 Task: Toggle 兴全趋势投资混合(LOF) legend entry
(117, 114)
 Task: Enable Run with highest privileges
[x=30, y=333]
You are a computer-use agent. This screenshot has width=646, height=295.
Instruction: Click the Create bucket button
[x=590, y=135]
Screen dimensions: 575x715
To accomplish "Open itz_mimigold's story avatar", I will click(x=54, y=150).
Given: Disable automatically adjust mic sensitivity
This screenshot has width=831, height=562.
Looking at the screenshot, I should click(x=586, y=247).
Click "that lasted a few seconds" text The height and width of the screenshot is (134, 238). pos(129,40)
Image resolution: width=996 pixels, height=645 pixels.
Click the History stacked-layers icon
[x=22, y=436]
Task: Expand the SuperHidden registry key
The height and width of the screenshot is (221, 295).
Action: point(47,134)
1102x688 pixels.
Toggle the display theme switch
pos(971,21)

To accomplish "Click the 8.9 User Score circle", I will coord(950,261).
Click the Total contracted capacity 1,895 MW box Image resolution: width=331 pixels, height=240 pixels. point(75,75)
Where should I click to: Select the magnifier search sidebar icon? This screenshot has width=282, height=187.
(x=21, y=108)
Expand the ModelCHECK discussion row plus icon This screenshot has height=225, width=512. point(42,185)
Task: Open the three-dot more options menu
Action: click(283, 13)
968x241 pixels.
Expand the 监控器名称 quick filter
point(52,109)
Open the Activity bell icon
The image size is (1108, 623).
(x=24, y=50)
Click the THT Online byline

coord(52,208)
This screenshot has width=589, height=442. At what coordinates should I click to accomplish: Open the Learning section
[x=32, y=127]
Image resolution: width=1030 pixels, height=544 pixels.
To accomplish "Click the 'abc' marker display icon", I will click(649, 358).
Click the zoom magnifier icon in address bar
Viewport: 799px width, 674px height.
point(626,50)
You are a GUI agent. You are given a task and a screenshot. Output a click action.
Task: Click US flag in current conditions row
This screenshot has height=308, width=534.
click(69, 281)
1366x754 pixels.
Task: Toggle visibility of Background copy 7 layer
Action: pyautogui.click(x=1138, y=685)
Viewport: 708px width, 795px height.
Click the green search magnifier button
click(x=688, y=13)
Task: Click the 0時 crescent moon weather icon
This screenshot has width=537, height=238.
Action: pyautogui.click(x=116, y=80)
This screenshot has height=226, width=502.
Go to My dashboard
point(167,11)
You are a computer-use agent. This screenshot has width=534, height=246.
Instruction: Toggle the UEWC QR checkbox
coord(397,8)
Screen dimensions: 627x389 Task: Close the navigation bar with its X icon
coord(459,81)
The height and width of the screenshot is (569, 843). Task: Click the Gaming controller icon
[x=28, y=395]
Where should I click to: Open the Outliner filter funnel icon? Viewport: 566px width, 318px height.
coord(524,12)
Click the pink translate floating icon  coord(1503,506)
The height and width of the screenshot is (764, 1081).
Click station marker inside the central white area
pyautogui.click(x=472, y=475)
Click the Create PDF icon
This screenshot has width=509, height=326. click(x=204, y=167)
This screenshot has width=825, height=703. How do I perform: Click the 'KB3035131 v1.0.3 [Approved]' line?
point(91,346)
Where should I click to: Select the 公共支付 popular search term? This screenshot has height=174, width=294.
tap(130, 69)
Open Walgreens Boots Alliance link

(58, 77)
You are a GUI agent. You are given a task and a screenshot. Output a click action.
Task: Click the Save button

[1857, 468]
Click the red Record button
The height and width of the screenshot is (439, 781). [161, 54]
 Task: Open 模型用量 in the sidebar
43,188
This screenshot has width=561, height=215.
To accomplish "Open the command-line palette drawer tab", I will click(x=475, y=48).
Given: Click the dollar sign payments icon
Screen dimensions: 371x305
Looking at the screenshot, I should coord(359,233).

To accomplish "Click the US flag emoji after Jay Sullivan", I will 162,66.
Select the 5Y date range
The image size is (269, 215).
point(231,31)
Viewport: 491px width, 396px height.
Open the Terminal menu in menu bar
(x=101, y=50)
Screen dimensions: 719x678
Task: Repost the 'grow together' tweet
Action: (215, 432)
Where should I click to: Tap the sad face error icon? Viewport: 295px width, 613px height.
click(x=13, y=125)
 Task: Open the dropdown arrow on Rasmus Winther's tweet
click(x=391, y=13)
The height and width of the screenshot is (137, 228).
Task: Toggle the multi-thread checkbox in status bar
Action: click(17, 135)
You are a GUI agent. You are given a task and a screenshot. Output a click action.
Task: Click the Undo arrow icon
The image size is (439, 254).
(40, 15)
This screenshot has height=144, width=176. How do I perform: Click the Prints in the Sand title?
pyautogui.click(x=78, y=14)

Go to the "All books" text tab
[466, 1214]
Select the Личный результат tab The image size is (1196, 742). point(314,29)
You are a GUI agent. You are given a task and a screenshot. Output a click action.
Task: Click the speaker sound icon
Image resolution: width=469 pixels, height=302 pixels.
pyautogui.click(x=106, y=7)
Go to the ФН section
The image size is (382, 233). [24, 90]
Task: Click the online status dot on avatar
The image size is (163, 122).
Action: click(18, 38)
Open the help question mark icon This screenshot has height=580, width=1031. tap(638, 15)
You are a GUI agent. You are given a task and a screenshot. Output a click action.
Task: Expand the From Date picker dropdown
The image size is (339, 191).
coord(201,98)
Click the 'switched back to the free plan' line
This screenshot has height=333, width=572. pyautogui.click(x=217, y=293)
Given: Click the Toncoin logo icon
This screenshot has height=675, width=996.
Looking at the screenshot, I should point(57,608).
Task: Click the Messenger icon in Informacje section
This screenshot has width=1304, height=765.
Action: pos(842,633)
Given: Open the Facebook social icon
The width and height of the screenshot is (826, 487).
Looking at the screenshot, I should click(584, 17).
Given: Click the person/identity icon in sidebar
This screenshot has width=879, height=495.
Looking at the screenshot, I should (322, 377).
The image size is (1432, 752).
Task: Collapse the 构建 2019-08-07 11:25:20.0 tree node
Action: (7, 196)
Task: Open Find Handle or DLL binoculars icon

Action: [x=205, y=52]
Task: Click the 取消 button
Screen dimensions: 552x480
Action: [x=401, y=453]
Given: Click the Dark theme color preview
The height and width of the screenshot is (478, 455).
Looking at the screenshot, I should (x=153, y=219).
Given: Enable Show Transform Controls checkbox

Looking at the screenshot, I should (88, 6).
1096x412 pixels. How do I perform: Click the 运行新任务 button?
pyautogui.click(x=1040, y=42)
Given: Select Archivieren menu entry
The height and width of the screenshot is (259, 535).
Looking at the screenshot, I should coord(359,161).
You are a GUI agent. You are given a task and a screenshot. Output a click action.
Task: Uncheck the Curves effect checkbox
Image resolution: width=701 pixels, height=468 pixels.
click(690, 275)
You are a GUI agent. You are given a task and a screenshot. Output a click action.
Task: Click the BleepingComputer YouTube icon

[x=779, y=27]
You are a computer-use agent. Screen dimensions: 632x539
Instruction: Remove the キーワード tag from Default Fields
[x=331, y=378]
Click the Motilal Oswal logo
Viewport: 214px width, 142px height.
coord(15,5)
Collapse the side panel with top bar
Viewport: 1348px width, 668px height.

-------

Exercise => Reproduce all the records. Keep them exact, please.

Exercise answer =>
 Task: Toggle 兴全趋势投资混合(LOF) legend entry
(117, 114)
 Task: Enable Run with highest privileges
[x=30, y=333]
You are a computer-use agent. This screenshot has width=646, height=295.
Instruction: Click the Create bucket button
[x=590, y=135]
Screen dimensions: 575x715
To accomplish "Open itz_mimigold's story avatar", I will click(x=54, y=150).
Given: Disable automatically adjust mic sensitivity
This screenshot has width=831, height=562.
Looking at the screenshot, I should click(x=586, y=247).
Click "that lasted a few seconds" text The height and width of the screenshot is (134, 238). pos(129,40)
Image resolution: width=996 pixels, height=645 pixels.
Click the History stacked-layers icon
[x=22, y=436]
Task: Expand the SuperHidden registry key
The height and width of the screenshot is (221, 295).
Action: point(47,134)
1102x688 pixels.
Toggle the display theme switch
pos(971,21)

To accomplish "Click the 8.9 User Score circle", I will coord(950,261).
Click the Total contracted capacity 1,895 MW box Image resolution: width=331 pixels, height=240 pixels. point(75,75)
Where should I click to: Select the magnifier search sidebar icon? This screenshot has width=282, height=187.
(x=21, y=108)
Expand the ModelCHECK discussion row plus icon This screenshot has height=225, width=512. point(42,185)
Task: Open the three-dot more options menu
Action: click(283, 13)
968x241 pixels.
Expand the 监控器名称 quick filter
point(52,109)
Open the Activity bell icon
The image size is (1108, 623).
(x=24, y=50)
Click the THT Online byline

coord(52,208)
This screenshot has width=589, height=442. At what coordinates should I click to accomplish: Open the Learning section
[x=32, y=127]
Image resolution: width=1030 pixels, height=544 pixels.
To accomplish "Click the 'abc' marker display icon", I will click(649, 358).
Click the zoom magnifier icon in address bar
Viewport: 799px width, 674px height.
point(626,50)
You are a GUI agent. You are given a task and a screenshot. Output a click action.
Task: Click US flag in current conditions row
This screenshot has height=308, width=534.
click(69, 281)
1366x754 pixels.
Task: Toggle visibility of Background copy 7 layer
Action: pyautogui.click(x=1138, y=685)
Viewport: 708px width, 795px height.
Click the green search magnifier button
click(x=688, y=13)
Task: Click the 0時 crescent moon weather icon
This screenshot has width=537, height=238.
Action: pyautogui.click(x=116, y=80)
This screenshot has height=226, width=502.
Go to My dashboard
point(167,11)
You are a computer-use agent. This screenshot has width=534, height=246.
Instruction: Toggle the UEWC QR checkbox
coord(397,8)
Screen dimensions: 627x389 Task: Close the navigation bar with its X icon
coord(459,81)
The height and width of the screenshot is (569, 843). Task: Click the Gaming controller icon
[x=28, y=395]
Where should I click to: Open the Outliner filter funnel icon? Viewport: 566px width, 318px height.
coord(524,12)
Click the pink translate floating icon  coord(1503,506)
The height and width of the screenshot is (764, 1081).
Click station marker inside the central white area
pyautogui.click(x=472, y=475)
Click the Create PDF icon
This screenshot has width=509, height=326. click(x=204, y=167)
This screenshot has width=825, height=703. How do I perform: Click the 'KB3035131 v1.0.3 [Approved]' line?
point(91,346)
Where should I click to: Select the 公共支付 popular search term? This screenshot has height=174, width=294.
tap(130, 69)
Open Walgreens Boots Alliance link

(58, 77)
You are a GUI agent. You are given a task and a screenshot. Output a click action.
Task: Click the Save button

[1857, 468]
Click the red Record button
The height and width of the screenshot is (439, 781). [161, 54]
 Task: Open 模型用量 in the sidebar
43,188
This screenshot has width=561, height=215.
To accomplish "Open the command-line palette drawer tab", I will click(x=475, y=48).
Given: Click the dollar sign payments icon
Screen dimensions: 371x305
Looking at the screenshot, I should coord(359,233).

To accomplish "Click the US flag emoji after Jay Sullivan", I will 162,66.
Select the 5Y date range
The image size is (269, 215).
point(231,31)
Viewport: 491px width, 396px height.
Open the Terminal menu in menu bar
(x=101, y=50)
Screen dimensions: 719x678
Task: Repost the 'grow together' tweet
Action: (215, 432)
Where should I click to: Tap the sad face error icon? Viewport: 295px width, 613px height.
click(x=13, y=125)
 Task: Open the dropdown arrow on Rasmus Winther's tweet
click(x=391, y=13)
The height and width of the screenshot is (137, 228).
Task: Toggle the multi-thread checkbox in status bar
Action: click(17, 135)
You are a GUI agent. You are given a task and a screenshot. Output a click action.
Task: Click the Undo arrow icon
The image size is (439, 254).
(40, 15)
This screenshot has height=144, width=176. How do I perform: Click the Prints in the Sand title?
pyautogui.click(x=78, y=14)

Go to the "All books" text tab
[466, 1214]
Select the Личный результат tab The image size is (1196, 742). point(314,29)
You are a GUI agent. You are given a task and a screenshot. Output a click action.
Task: Click the speaker sound icon
Image resolution: width=469 pixels, height=302 pixels.
pyautogui.click(x=106, y=7)
Go to the ФН section
The image size is (382, 233). [24, 90]
Task: Click the online status dot on avatar
The image size is (163, 122).
Action: click(18, 38)
Open the help question mark icon This screenshot has height=580, width=1031. tap(638, 15)
You are a GUI agent. You are given a task and a screenshot. Output a click action.
Task: Expand the From Date picker dropdown
The image size is (339, 191).
coord(201,98)
Click the 'switched back to the free plan' line
This screenshot has height=333, width=572. pyautogui.click(x=217, y=293)
Given: Click the Toncoin logo icon
This screenshot has height=675, width=996.
Looking at the screenshot, I should point(57,608).
Task: Click the Messenger icon in Informacje section
This screenshot has width=1304, height=765.
Action: pos(842,633)
Given: Open the Facebook social icon
The width and height of the screenshot is (826, 487).
Looking at the screenshot, I should click(584, 17).
Given: Click the person/identity icon in sidebar
This screenshot has width=879, height=495.
Looking at the screenshot, I should (322, 377).
The image size is (1432, 752).
Task: Collapse the 构建 2019-08-07 11:25:20.0 tree node
Action: (7, 196)
Task: Open Find Handle or DLL binoculars icon

Action: [x=205, y=52]
Task: Click the 取消 button
Screen dimensions: 552x480
Action: [x=401, y=453]
Given: Click the Dark theme color preview
The height and width of the screenshot is (478, 455).
Looking at the screenshot, I should (x=153, y=219).
Given: Enable Show Transform Controls checkbox

Looking at the screenshot, I should (88, 6).
1096x412 pixels. How do I perform: Click the 运行新任务 button?
pyautogui.click(x=1040, y=42)
Given: Select Archivieren menu entry
The height and width of the screenshot is (259, 535).
Looking at the screenshot, I should coord(359,161).
You are a GUI agent. You are given a task and a screenshot. Output a click action.
Task: Uncheck the Curves effect checkbox
Image resolution: width=701 pixels, height=468 pixels.
click(690, 275)
You are a GUI agent. You are given a task and a screenshot. Output a click action.
Task: Click the BleepingComputer YouTube icon

[x=779, y=27]
You are a computer-use agent. Screen dimensions: 632x539
Instruction: Remove the キーワード tag from Default Fields
[x=331, y=378]
Click the Motilal Oswal logo
Viewport: 214px width, 142px height.
coord(15,5)
Collapse the side panel with top bar
Viewport: 1348px width, 668px height.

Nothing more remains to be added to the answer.